Excerpt provided:
============

The Major Changes Marvel Made For The Winter Soldier’s Movie Debut

By  · Published on April 4th, 2014

by Garrett Martin

Walt Disney Entertainment

I like comic books. I don’t always like comic book movies. I don’t rush to a message board to complain every time a movie turns an awesome Jack Kirby design like Galactus into a giant cloud, but one of the recurring problems with comic book movies is that they often pointlessly change the source material in ways that diminish the story and characters. Just think about what the X-Men movies did to Cyclops.

The Marvel Cinematic Universe isn’t immune from messing with the source. Marvel has mostly been smart in their changes, though, tweaking specific plot points while maintaining the fundamentals of the major characters. In fact Marvel movies rarely straight-up adapt comic stories ‐ they draw heavily from the work of many comic creators, mashing up story beats and characters from various eras in a way that’s often seamless.

Captain America: The Winter Soldier might come under extra scrutiny from comic fans, though. It shares its name with a specific storyline that’s less than a decade old and extremely popular with both readers and critics. If any Marvel movie could draw fanboy ire over storyline changes, it’s this one. And there are changes ‐ lots of them, in fact. Those alterations from comic book page to movie screen don’t derail the film at all, but they’re worth talking about.

Comic book and movie Spoilers from here on out, buddy.

If you haven’t heard yet, the mysterious assassin known as the Winter Soldier is actually James Buchanan Barnes, aka Bucky. In the comics Bucky was Captain America’s teenaged sidekick during World War II. In the movies Bucky is Steve Rogers’ best friend from childhood and a member of the Howlin’ Commandos, Captain America’s wartime posse. (In the comics, of course, the Commandos are lead by the ageless [and very white] Sgt. Nick Fury, and form the original core of S.H.I.E.L.D.) Bucky seemingly dies during World War II in both the comics and the movies ‐ in the former via Baron Zemo’s exploding drone plane, in the latter by falling off a train and down a mountain during a battle. There was a saying in comics that only Bucky and Uncle Ben stayed dead, until writer Ed Brubaker bought Cap’s sidekick back in 2005, over forty years after the character was killed.

The basic origin of the Winter Soldier is largely the same ‐ the KGB recovered a frozen and almost dead Bucky, and used brainwashing, cybernetic enhancements and memory-wiping technology to turn him into a highly classified black ops commando. In the comics he stays under control of the Soviets, emerging in modern day as an agent of former Soviet general and Kronas Corporation head Aleksander Lukin, who intends to use the Soldier and the Cosmic Cube (known as the Tesseract in the Marvel Cinematic Universe) to enrich him and his company.

============

Data block:
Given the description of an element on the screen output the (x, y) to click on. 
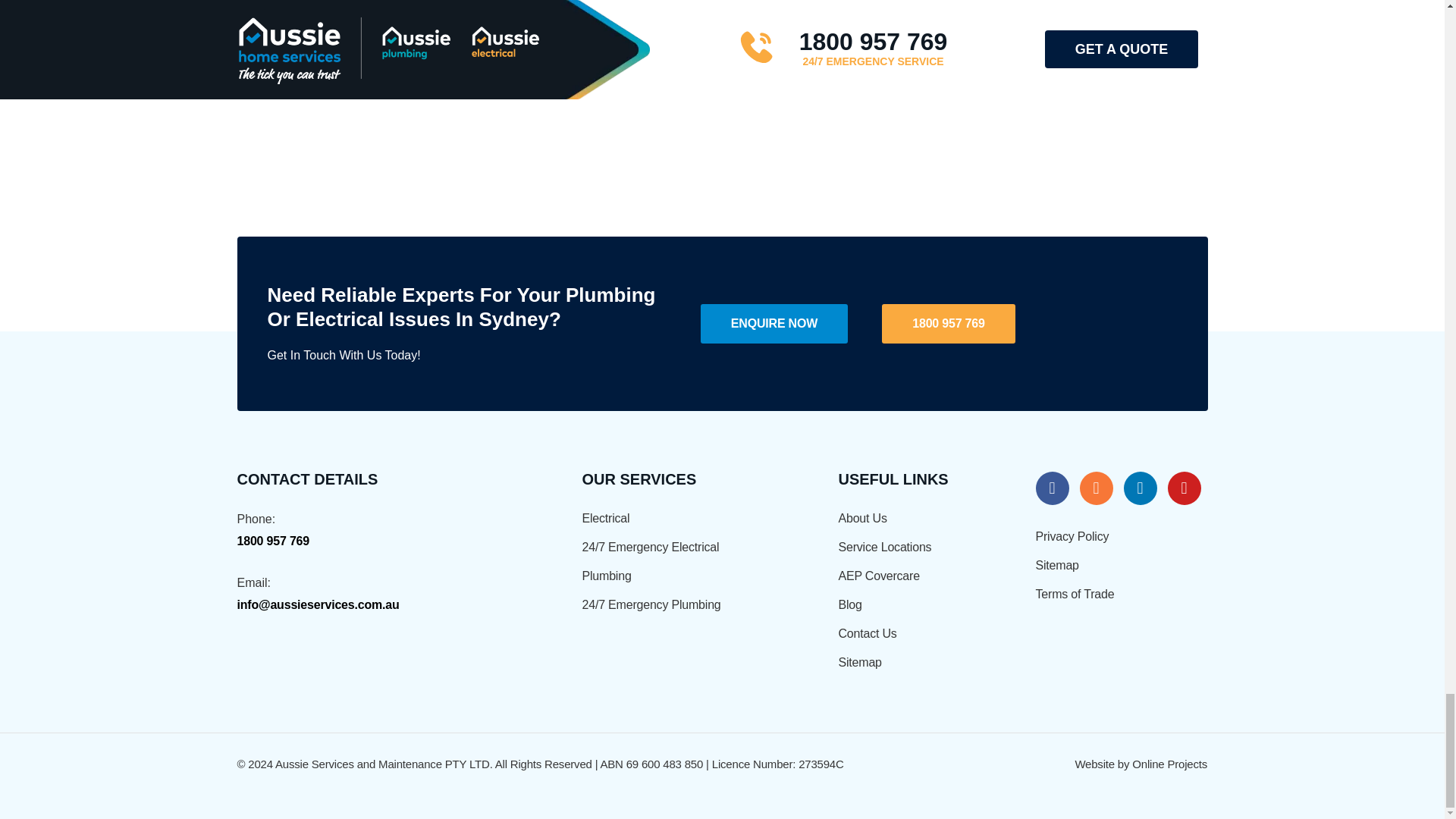
Box Hill, Sydney (721, 69)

============

Set task A: In the article on Marvel's changes for the Winter Soldier's movie debut, in what year did Ed Brubaker bring Bucky back in the comics?
Set task B: Extend the article on Marvel's changes for the Winter Soldier's movie debut, picking up right after its final sentence.

Exercise result A: 2005

Exercise result B:
In the movie the Winter Soldier was created by the Soviets, but in time becomes a covert agent for Hydra controlled by former S.H.I.E.L.D. leader Alexander Pierce, and an invaluable tool in Hydra’s plan to launch high-tech genocide satellites and destroy SHIELD from within.

The Winter Soldier’s comic book debut is connected to the deaths of two characters that aren’t in the movie. One of them, Cap’s former sidekick Nomad, doesn’t even exist in the Marvel Cinematic Universe yet, and probably never will. He’s murdered by the Soldier in one of his earliest appearances. The Red Skull also dies early in the first Winter Soldier storyline, before merging his consciousness with Lukin and eventually becoming the dominant personality within their shared body (uh, it’s a comic book). There’s been no indication that the Marvel films will use the Skull outside of the first Captain America film and its World War II setting.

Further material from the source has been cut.